### PAGE EXTRACT:
◆ ◆ ◆ ◆ ◆

Introduction — optimal vertical profiles claim.

We have clarified this point. The paper does not model optimal vertical profiles; rather, it evaluates the actual vertical profiles flown by aircraft using standardized ICAO KPIs. We describe observed flight profiles and their efficiency characteristics relative to continuous climb and descent operations, not theoretical optimal profiles. We have reframed the Introduction to avoid confusion and now clearly state that the contribution focuses on assessing operational outcomes (inefficiencies in climb and descent, the occurrence of level-offs) rather than optimizing trajectories.

Methodology — OSN abbreviation and references.

We have revised the text to introduce OpenSky Network by its full name on first mention, provide the corresponding reference, and then use the abbreviation “OSN” subsequently.

Identification of climb and descent phases.

We have clarified that the descent and climb phases are identified using the arrival and departure tags from the OpenSky Network database. Flights are separated into two categories based on these labels: departure trajectories (climb phase) and arrival trajectories (descent phase). This identification is performed automatically by the OSN database and ensures consistent labeling of operational phases.

Figure 1 caption — airspace and period.

We have expanded the Figure 1 caption to specify that the trajectories are from Canadian airspace and include the temporal coverage of the dataset.

“Frequently traveled routes” definition.

We have clarified that more frequently traveled routes are identified based on the origin and destination airport labels in the OpenSky Network database. The dataset is organized by the frequency of flight counts between airport pairs, allowing us to focus on routes with the highest traffic volumes.

Single-sentence paragraph (Lines 90–92).

We have merged this single-sentence paragraph with the preceding paragraph to improve text flow and readability.

Missing preposition (Line 94).

We have corrected this to read “calculation of KPIs for given TMAs.”

Replacing ICAO codes with airport names in figures.

We appreciate this suggestion. We have made efforts to improve figure clarity, including adding airport names alongside ICAO codes in key figures. However, we have retained ICAO codes as the primary identifier because: (1) they are standardized globally and ensure consistency for international comparisons; (2) the small figure size in some cases makes using full airport names impractical for legend and label sizing; and (3) ICAO codes are the standard notation in aviation research and familiar to the target audience. We have balanced this by including airport name references in figure captions.

Restructuring Line 105.

We have restructured this content, moving the first sentence to the preceding paragraph and using the second sentence to introduce the next section for improved logical flow.

◆ ◆ ◆ ◆ ◆

### RECORDED DATA:
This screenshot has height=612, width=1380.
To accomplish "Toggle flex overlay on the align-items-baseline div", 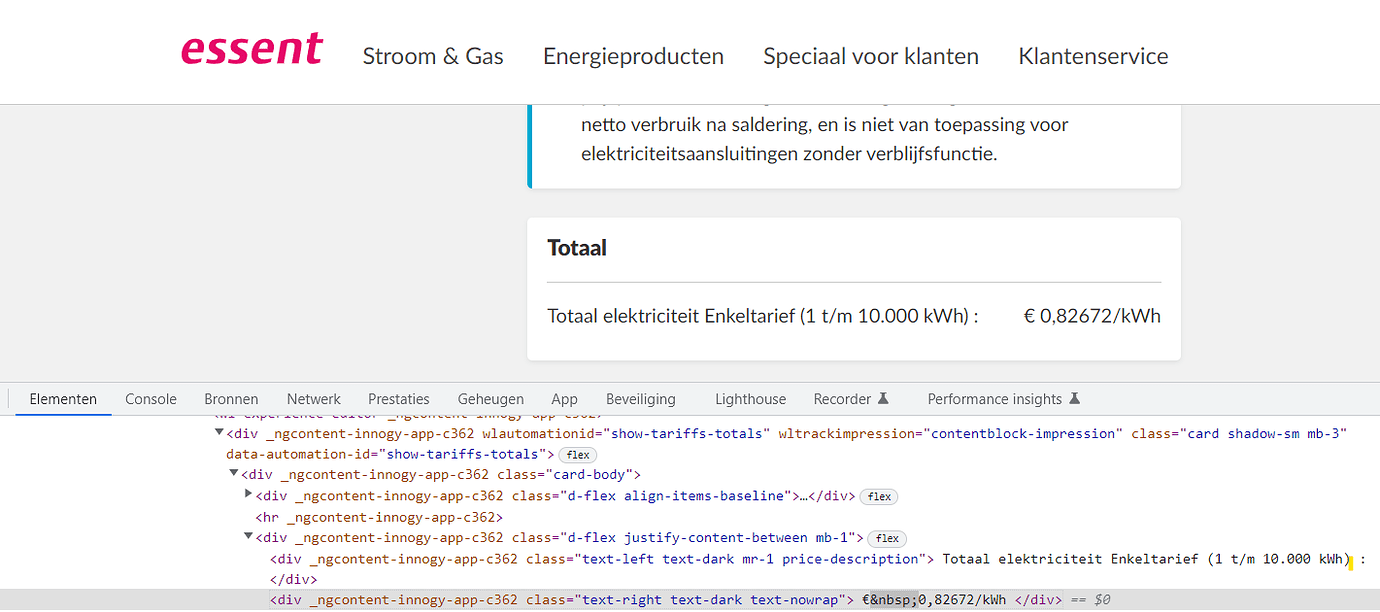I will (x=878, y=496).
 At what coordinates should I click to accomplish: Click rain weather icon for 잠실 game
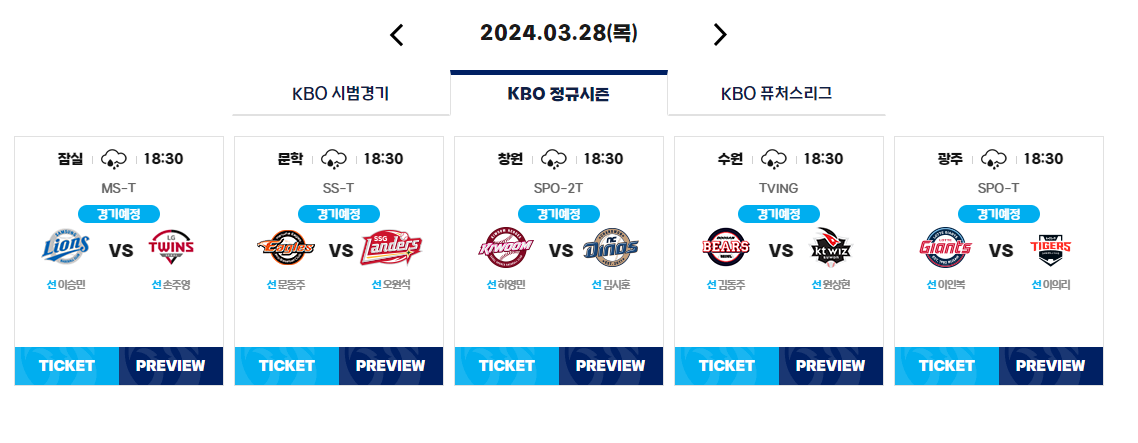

◆ ◆ ◆ ◆ ◆

### TO DO:
- 1) Give every reason the reviewer response on vertical flight profiles offers for keeping ICAO codes as the primary identifier in figures.
- 2) Continue the reviewer response on vertical flight profiles past its final reply.
The lines above are separate material and have no connection to the reviewer response on vertical flight profiles.

### ANSWERS FOR THE EXERCISE:
- 1)
- ICAO codes are standardized globally and keep international comparisons consistent.
- Some figures are small, so full airport names are impractical for legend and label sizing.
- ICAO codes are the standard notation in aviation research and are familiar to the target audience.

- 2)
Data filtering — exclusion percentages and justification.

We have expanded the discussion of data filtering with explicit percentages and stronger justification. The excluded flights primarily correspond to trajectories that fundamentally cannot be used for terminal-area vertical efficiency assessment (e.g., overflights containing only cruise segments, trajectories not crossing the 200 NM terminal boundary) rather than correctable data quality issues.

In total, 24.0% of departure trajectories and 14.7% of arrival trajectories were excluded. Despite these exclusions, the final dataset comprises more than 170,000 analyzed flights, significantly larger than typical studies reported in the literature (which often rely on one week of operations). Furthermore, not all complete flights are used in KPI calculations: for example, flights whose entire departure trajectory remains below 3,000 ft AGL are excluded, as this is the minimum altitude threshold specified in GANP guidelines.

Rather than applying preprocessing techniques to trajectories that lack the necessary terminal segments for valid efficiency assessment, our filtering approach ensures methodological consistency and transparent KPI computation.

GANP reference at first mention (Line 136).

We have added the GANP reference at the first mention in this section.

ICAO KPI numbers in text.

We have updated the manuscript to reference the specific ICAO KPI numbers (KPI17, KPI19) in addition to their descriptive names throughout the text and figures.

Redundant equations.

We have removed the redundant equation and retained only one equation with its complete description.

Table 1 — KPI ICAO numbers.

We have updated Table 1 to include KPI ICAO numbers (KPI17, KPI19) alongside the descriptive names for consistency with the methodology section.

Figure numbering.

We have corrected the figure numbering to ensure all figures are properly referenced and numbered sequentially.

Linking airport names and ICAO codes (Lines 194–198).

We have updated the text to consistently present airport names with their corresponding ICAO codes on first mention (e.g., “Toronto Pearson (CYYZ)”), improving readability and cross-referencing with figures.

Figure 6 font sizes and redundant title.

We have increased the font sizes in Figure 6 for improved legibility and moved all relevant information to the figure caption, removing the redundant title below the table.

Grammar/style corrections (Lines 207, 208, 210, 231, 239, 283).

We have corrected “farther out” to “further out”; replaced “framework” with “performance analysis” or “the analysis”; clarified that each curve represents the vertical profile of a single flight, with distance (x-axis) and altitude (y-axis); fixed subject–verb agreement (“demonstrate” $\rightarrow$ “demonstrates”; “represents” $\rightarrow$ “represent”); and tightened wording where the term “framework” was used loosely.

Comparison of same calendar days (Line 216).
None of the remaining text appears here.